Anne Boleyn – A King’s Obsession by Alison Weir

Alison Weir is an acknowledged expert on the life of King Henry VIII and the lives of his many wives. Anne Boleyn – A King’s Obsession by Alison Weir is the second in a new series of novels each featuring the six unfortunate Tudor Queens.

My father has a liking for songs such as Sheb Wooley’s Purple People Eater, and With Her Head Tucked Underneath Her Arm, originally recorded by Stanley Holloway, and later by the Kingston Trio. Songs we listened to over an over again when I was a child, the image of a headless woman wandering forever from room to room in the Tower of London part of my childhood memories.  Poor, poor Anne Boleyn who did indeed have her head chopped off after she failed to produce a male heir for her beloved Henry. When she was no longer able to become pregnant that was the end of her, and Henry sought another.

The series begins with Katherine of Aragon – The True Queen.  Katherine was the wife who lasted the longest, an astonishing 24 years compared to those who followed, most of whom lasted a year or less.
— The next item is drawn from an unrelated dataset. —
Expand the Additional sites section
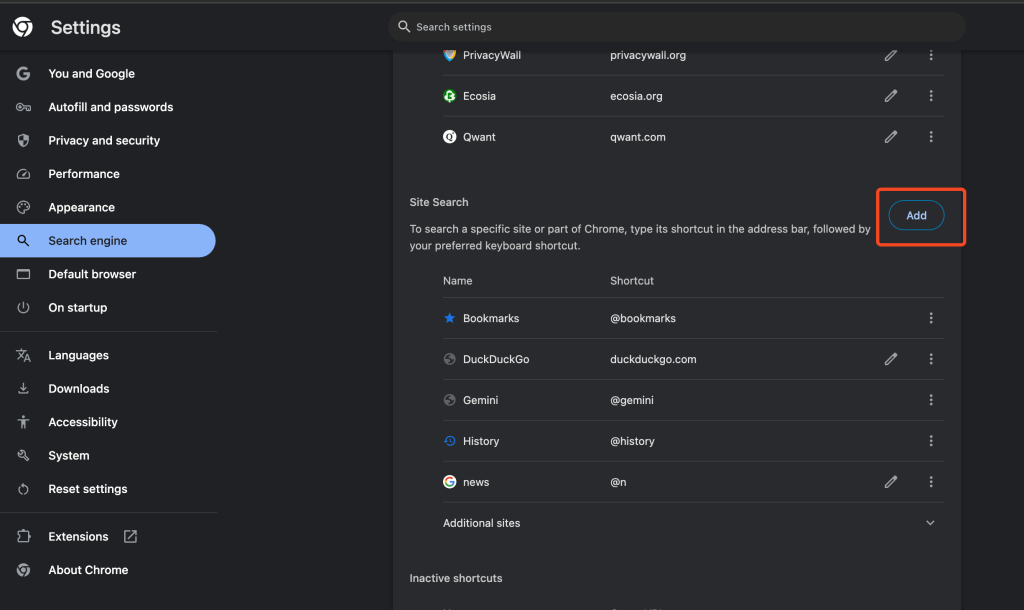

Anne Boleyn had 3 years as a wife after many years as mistress, many of them chaste.

When Henry realized that Katherine of Aragon would not be able to bear any more children he looked for another in his desperate attempt to secure a male heir. Anne was young and Henry lusted after her for many years, though she kept herself at a distance while he attempted to have his first marriage annulled. All the while, of course, Anne was getting older and older.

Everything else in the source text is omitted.